Many symptoms, in addition to screening exams, suggest an individual may have cancer. So, ‘How Is Cancer Diagnosed?’. This is the first of a two-part article discussing just that. This first article will cover how lab work and imaging are used, and the second article will cover the various biopsies used to diagnose or rule out cancer.
Your physician will work to find out if there is a cancer diagnosis or another cause for your symptoms. The doctor will need your personal and family medical history, and will likely give you a physical exam.
You may be sent to the lab for blood work, or a urine screen. These workups can show if there are any substances or abnormal results which could indicate cancer is possible. There are tests for tumor markers that are sometimes ordered. Tumor markers are produced by cancer or other cells in your body in response to cancer. These can be present in some conditions that are not cancer.
Imaging takes pictures of the inside of your body so a doctor can see if a tumor is present. Here we review different tests which use imaging.
This machine is similar to x-rays, designed to take a series of pictures from different angles of your organs. These pictures then create detailed 3-D images of the inside of the body. A CT machine is a donut-shaped scanner that moves around you, as you lie still on a table.
You may or may not receive a dye or contrast material before the scan. This can be given by a needle placed into your vein, or you may be asked to drink the dye. This helps to highlight areas of your body, making images easier to see.
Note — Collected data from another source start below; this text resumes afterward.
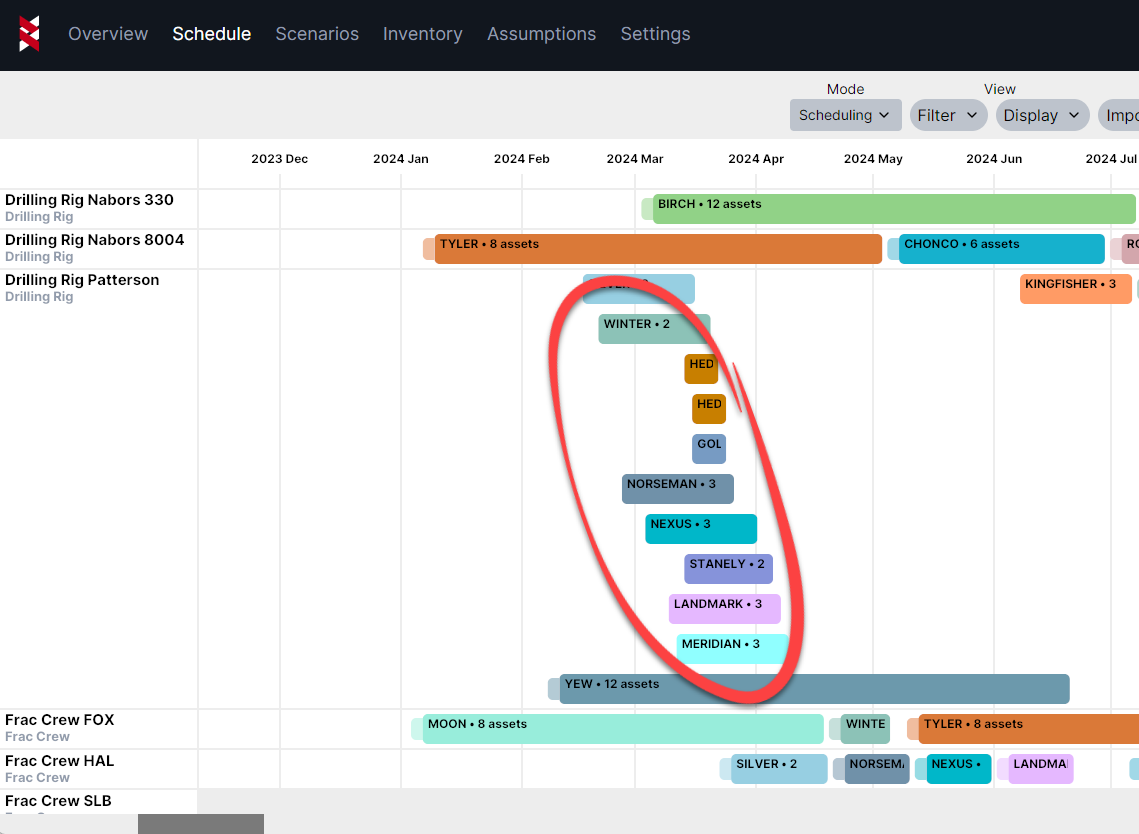Image resolution: width=1139 pixels, height=834 pixels.
Task: Expand the Scheduling mode dropdown
Action: pos(845,115)
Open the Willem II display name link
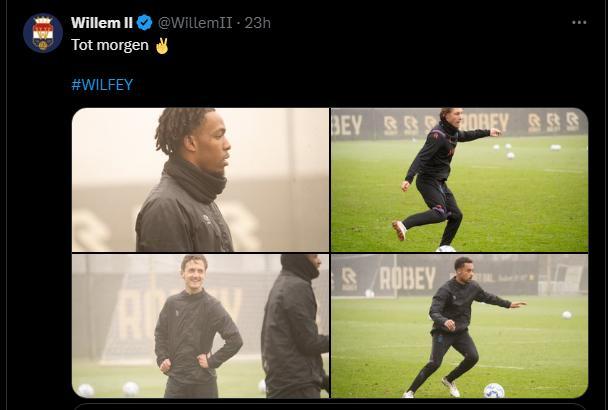608x410 pixels. coord(103,22)
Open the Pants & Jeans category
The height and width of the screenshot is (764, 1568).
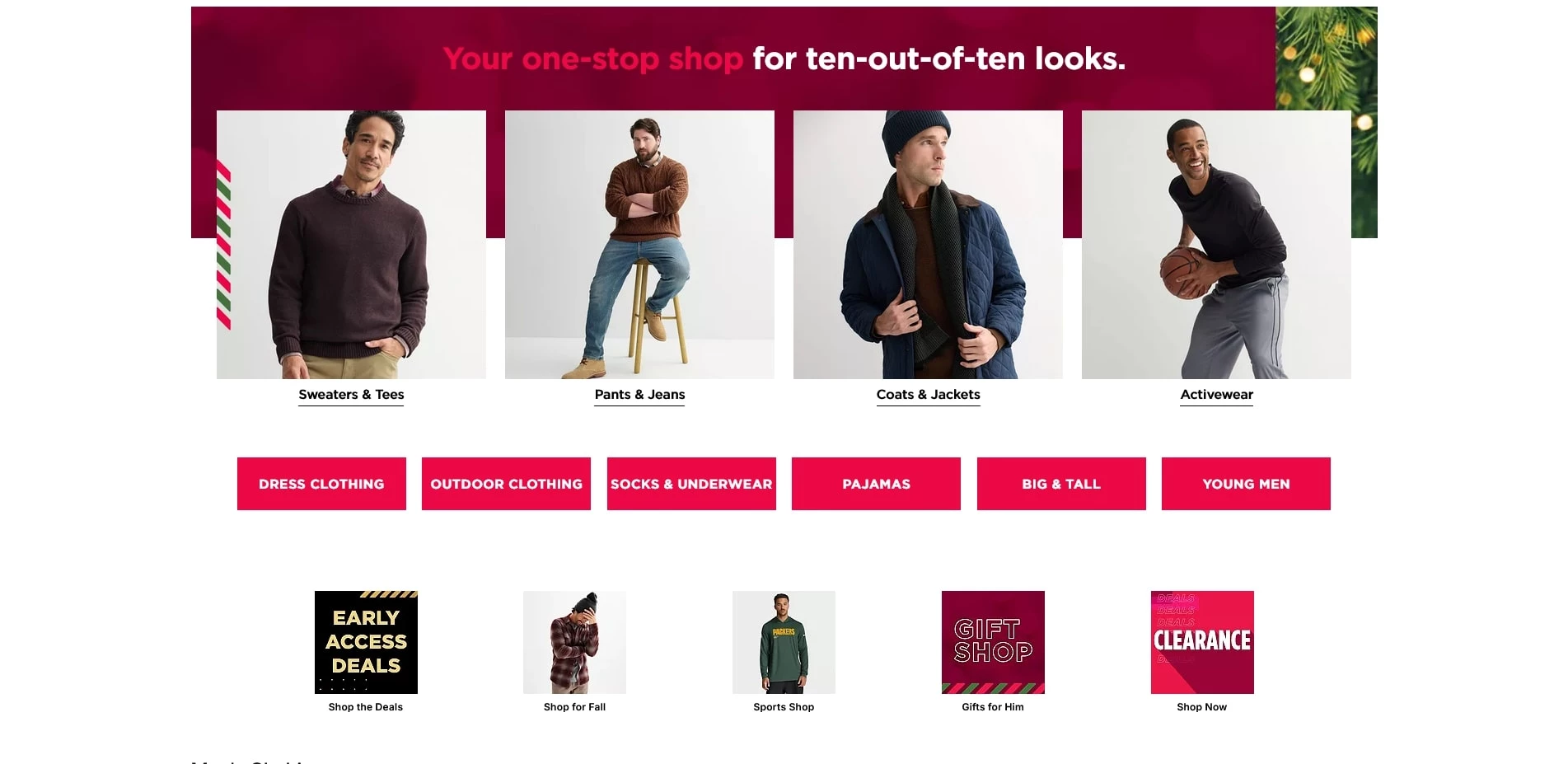[639, 394]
MRI machines use radio waves and a powerful magnet to take pictures, in slices, of your body. The slices provide details of the inside of your body that can show the difference between healthy and unhealthy tissue.
The MRI machine makes loud noises so you should be given ear plugs to put in prior to lying on the table that puts you into a long, round chamber. Dye or contrast may be given by a needle into your vein during or prior to the exam. This dye can make tumors show up brighter in the pictures.
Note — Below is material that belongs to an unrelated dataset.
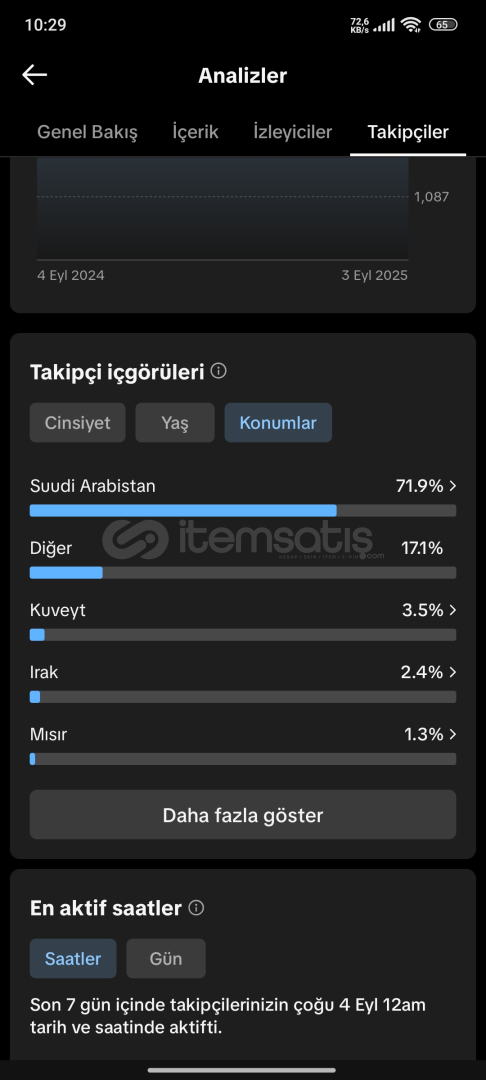Switch to the Genel Bakış tab
The width and height of the screenshot is (486, 1080).
(87, 132)
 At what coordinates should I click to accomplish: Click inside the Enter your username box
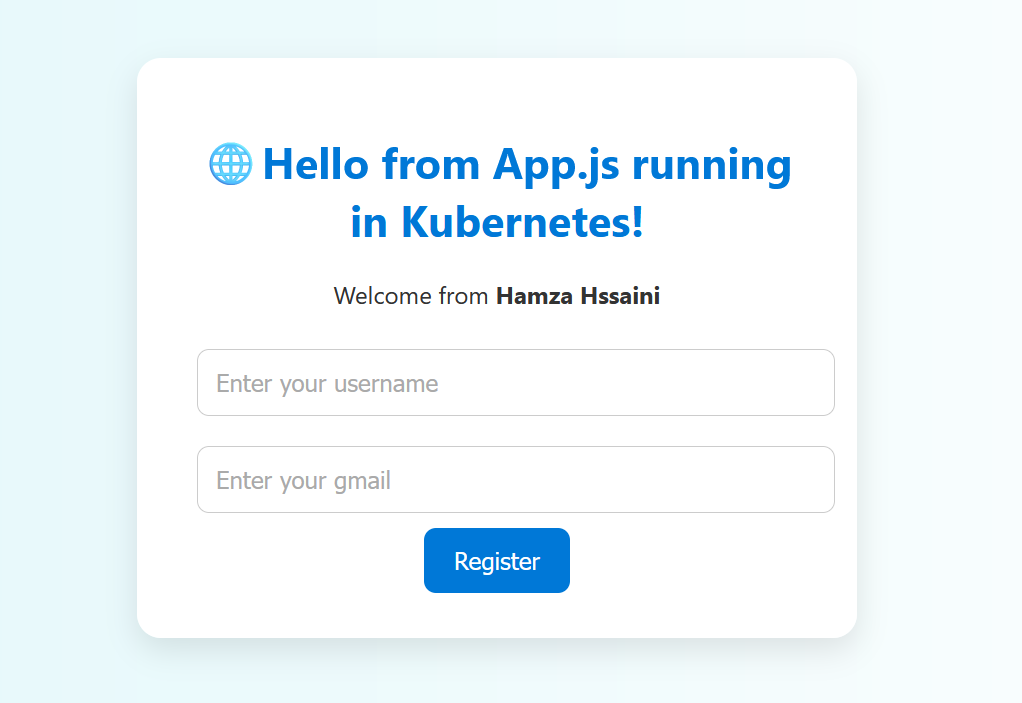515,383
A nuclear, or radionuclide scan, uses radioactive material to take pictures of the inside of your body.
Before this type of scan, you will receive a small amount of radioactive material, called a tracer, in your vein. The tracer flows through your bloodstream, collecting in certain bones or organs. While lying still on the table, a scanner detects and measures radioactivity inside your body and creates pictures of bones or organs. The radioactive material will lose its radioactivity over time, and leaves the body through your urine or stool.
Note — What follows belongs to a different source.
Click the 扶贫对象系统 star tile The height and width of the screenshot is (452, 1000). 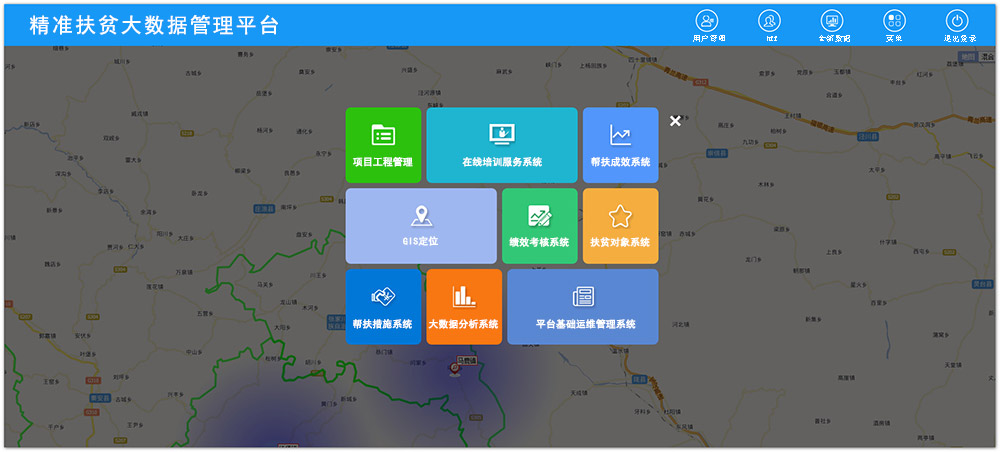[x=620, y=226]
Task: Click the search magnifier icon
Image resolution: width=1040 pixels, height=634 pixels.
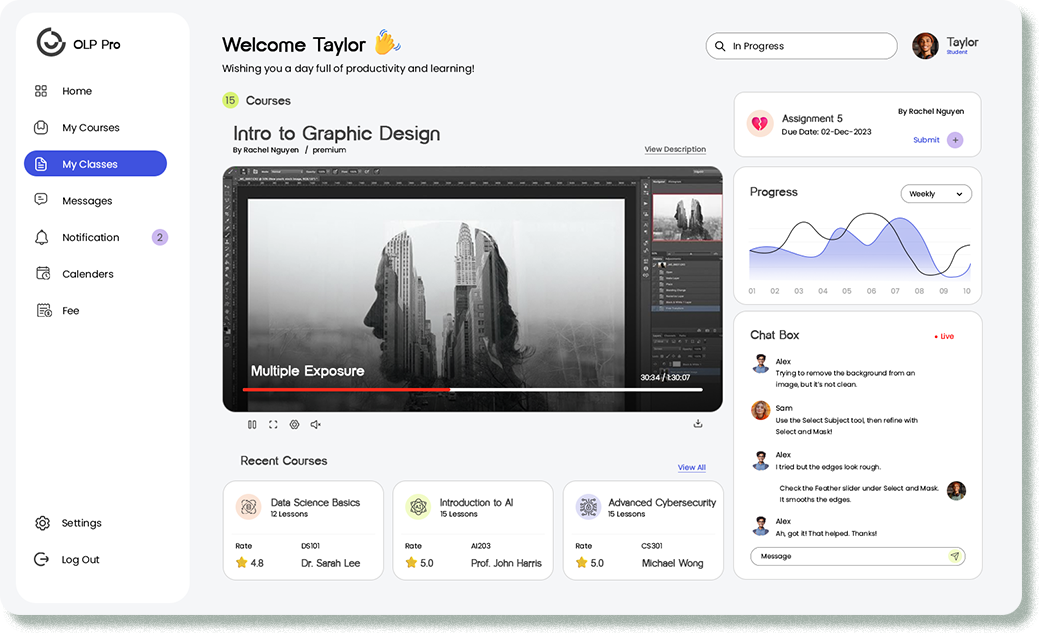Action: (720, 46)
An ultrasound uses high-energy sound waves which echo off tissues in your body using a computer to create pictures. This exam is performed by a technician while you lay on a table. The technician uses a device called a transducer, covered in warm gel, to glide over the body part being examined. The picture created is called a sonogram.
X-rays create pictures of the inside of your body using low-dose radiation. After being placed in position, the x-ray beam is directed to the correct body part. You need to stay very still, possibly holding your breath.